SimRDS: Simulate Hidden Populations and extract RDS samples

Documented in samplingEx

#' Extracts sample from external populations
#' @description Extract samples from populations that the user inputs from an external source
#' without using a inbult function to simulate a population. Data should be in .csv format. Inputs are
#' recrited as that is in format of the output given in the inbuilt function 'population'
#'
#' @usage samplingEx (population, degree, net, seeds, coupon, waves = NULL, size = NULL, prob=NULL,
#' prob_var = NULL, prop_sam = NULL, prop_sam_var=NULL, showids = T, timeInterval = NULL)
#'
#' @param population .csv file containing the population details. First column should contain the id of the individual.
#' @param degree .csv file containing the network sizes. If it's not provided the degree size would the number of individuals
#' in the networks provided. If both the networks and the degrees are not provided, then it will randomly produce degrees for each resondent
#' @param net .csv file containging the network of each individual. Should contain the same format
#' of the output of the 'netsize table' given from the output of the inbuilt function 'population'. If not provided would
#' randomly assign individuals considering the degree.
#' @param seeds Number of seeds. Should be a positive integer
#' @param coupon Number of coupons. Should be a positive
#' integer
#' @param degree_column Column including degrees
#' @param waves Number of waves. Should be a positive integer
#' @param size Sample size. Should be a positive integer
#' @param prob Whether the seeds are selected probabilistically. If want to be selected randomly
#' then leave ot as 'NULL' If want to relate it to a variable add the variable name and the it
#' should be related. For example if the seeds selected should depend on the network size then 'network'
#' should be used.
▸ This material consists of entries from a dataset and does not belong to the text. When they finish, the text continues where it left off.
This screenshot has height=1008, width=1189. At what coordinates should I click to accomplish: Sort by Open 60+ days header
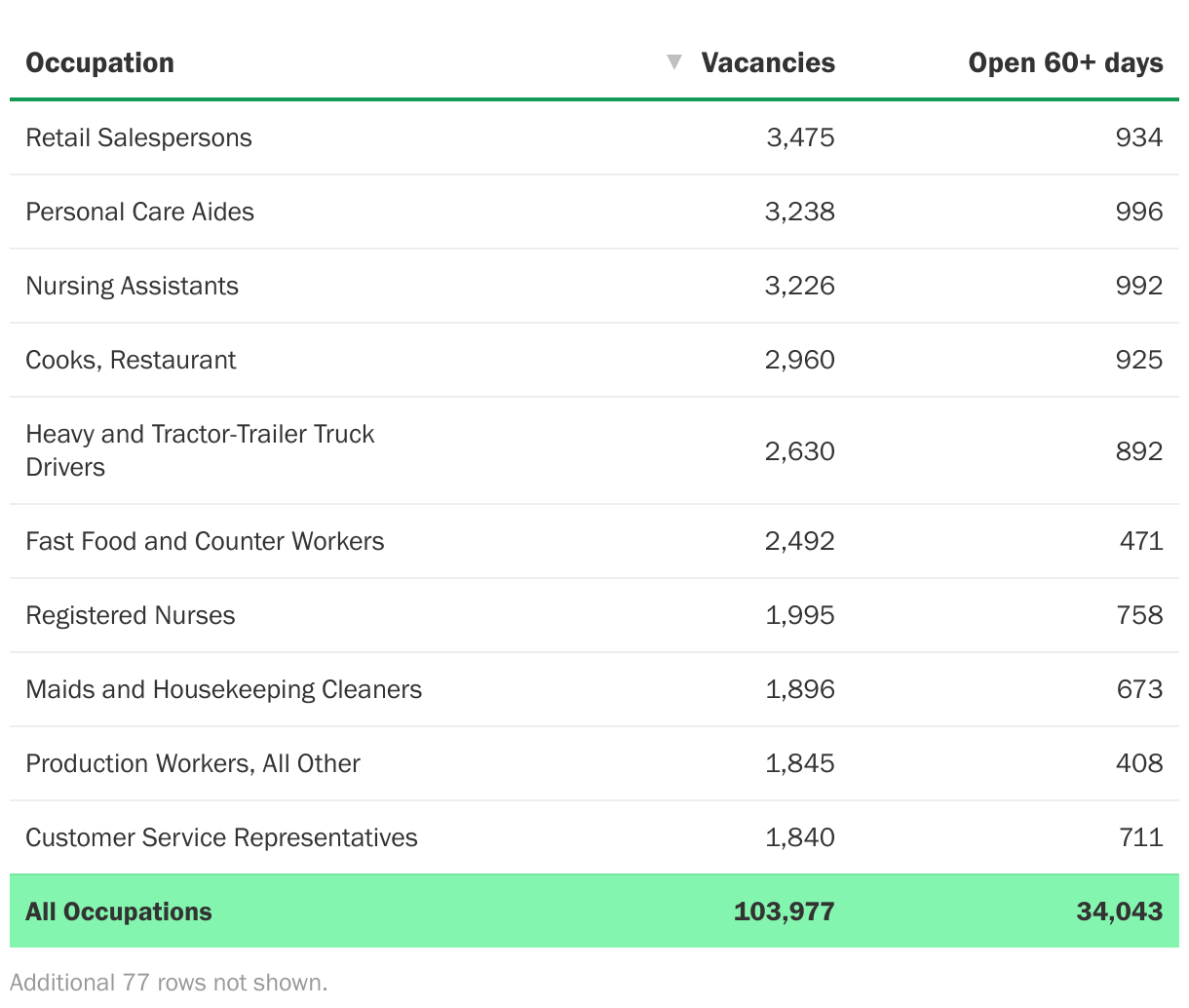(1065, 62)
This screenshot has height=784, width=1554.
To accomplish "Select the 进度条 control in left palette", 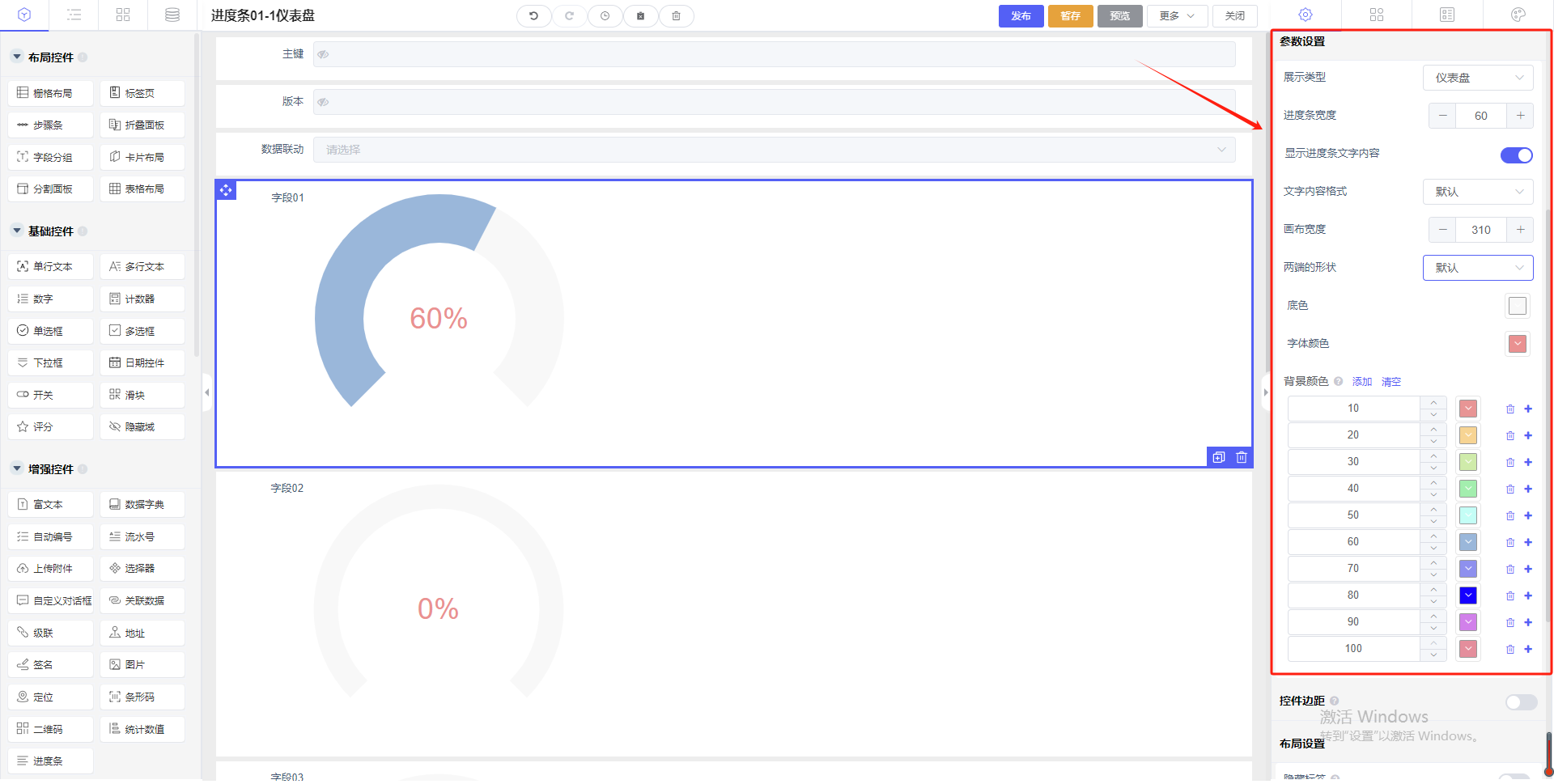I will tap(49, 761).
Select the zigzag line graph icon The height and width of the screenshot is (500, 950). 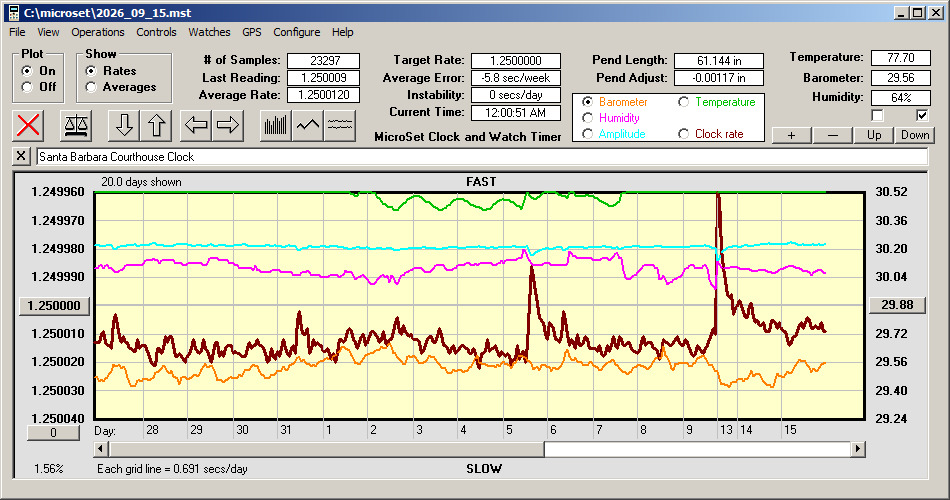pos(308,125)
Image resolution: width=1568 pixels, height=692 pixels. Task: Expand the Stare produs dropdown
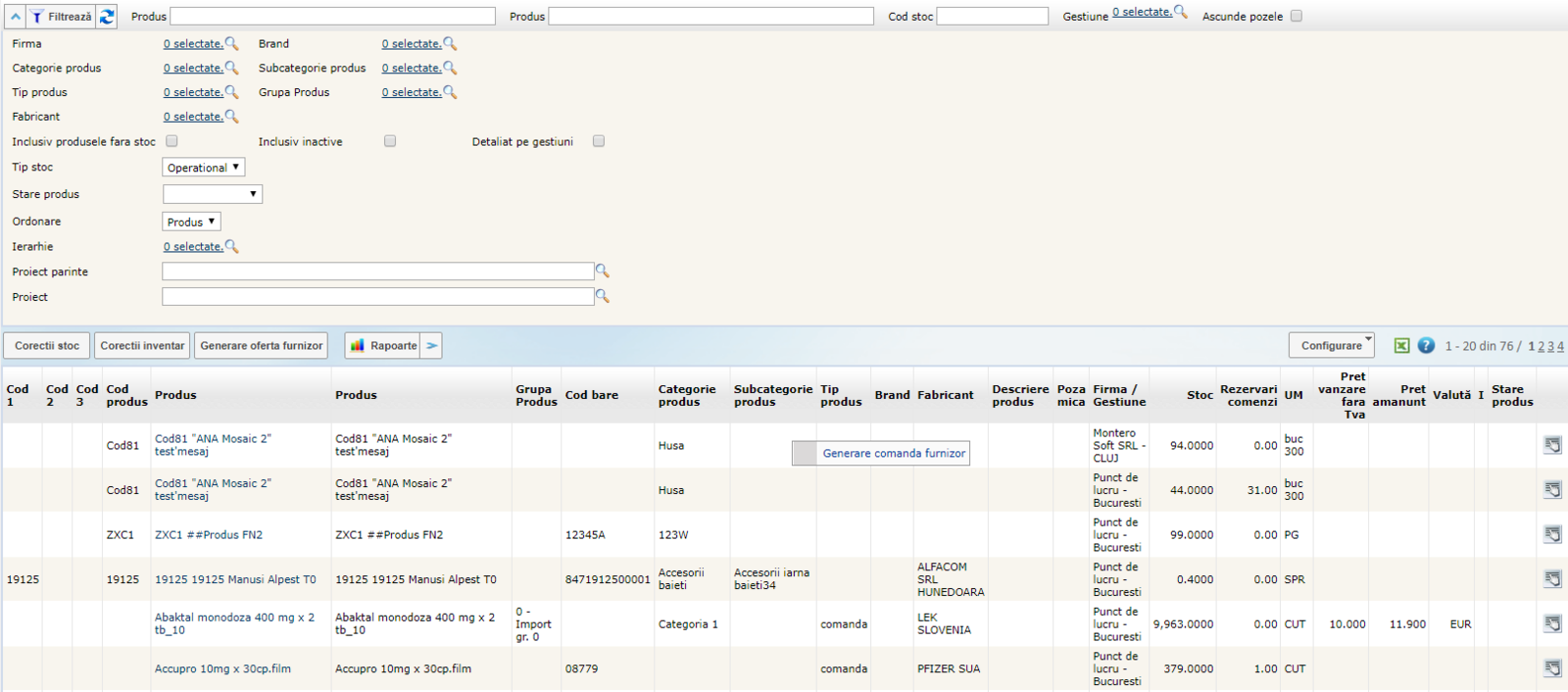tap(213, 194)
If it is inversly proportional then should enter as '1/network'.
#' @param prop_sam If the individuals from the network of an individual should be chosen randomly
#' use "NULL". If the selection should be done probabilistically state the variable and how it should
#' be related.
#' @param showids If TRUE displas the IDs beign recruited.
#' @param timeInterval Days between recruitment waves. zeroth wave is assumed to recruit at the present
#' day
#'
#' @inheritParams stats::rexp
#' @inheritParams RDS::as.rds.data.frame
#' @inheritParams RDS::get.seed.id
#'
#' @examples
#' samplingEx(population, degree, net, seeds = 10, coupon = 2, waves =8)
#' @export

samplingEx = function(population,
                      degree = NULL,
                      net = NULL,
                      seeds=10,
                      coupon=2,
                      degree_column = NULL,
                      response_column="HIV",
                      categorical_column = NULL,
                      waves = NULL,
                      size = 300,
                      prob=NULL,
                      prop_sam = NULL,
                      id_column = NULL,
                      showids =T,
                      timeInterval = NULL){

  if(is.null(waves)&&is.null(size)){
    stop("Must provide number of waves or sample size")
  }

  if(is.null(id_column)){
    population$id_column = 1:nrow(population)
    id_column = "id_column"
  }

  population = population[order(population$id_column),]

  if(is.null(degree)){
    if(is.null(degree_column)){
      if(!is.null(net)){
        uniq = unique(net[,1])
        numU = numeric()
        for(ii in 1:length(uniq)){
          numU = c(numU,sum(net[,1]%in%uniq[ii]))
        }
        uniq = c(uniq, population$id_column[which(!(population$id_column%in%uniq))])
        degree = data.frame(id = uniq, total = c(numU,rep(0,(length(uniq)-length(numU)))))
        degree = degree[order(degree$id),]
      }else{
        q = round(stats::rexp(nrow(population),0.05))
        q[q>=nrow(population)] = nrow(population)-1
        q[q==0] = sample(1:max(q), length(q[q==0]), replace = T, prob = max(q):1)
        if(is.null(id_column)){
          degree = data.frame(id = 1:nrow(population), total = q)
        }else{
          degree = data.frame(id = population[,id_column], total = q)
        }
      }
    }else{
      q1 = which(names(population)%in%degree_column)
      q1 = c(q1,which(names(population)%in%id_column))
      degree = population[,q1]
    }
  }else{
    degree = degree
  }
  names(degree) = c("id", "total")
  if(is.null(degree_column)){
    population[population[,names(population)%in%id_column]%in%degree$id,"degree_column"] = degree$total
    degree_column = "degree_column"
  }else{
    population[,"degree_column"] = population[,names(population)%in%degree_column]
  }

  N = nrow(population)
  adj = matrix(0, nrow = N, ncol = N); adj = as.data.frame(adj); row.names(adj) = 1:N; names(adj) = 1:N
  contact = data.frame(respondent = NULL, connection = NULL)

  if(is.null(net)){
    frame = data.frame("s" = degree$id,"netSize" = degree$total, "network" = 0)#Initiating the dataframe with generated network sizes
    ties = data.frame(respondent1 = NULL, respondent2 = NULL)#Initiating a dataframe to get the ties
    adj = matrix(0, nrow = N, ncol = N); adj = as.data.frame(adj); row.names(adj) = 1:N; names(adj) = 1:N
    contact = data.frame(respondent = NULL, connection = NULL)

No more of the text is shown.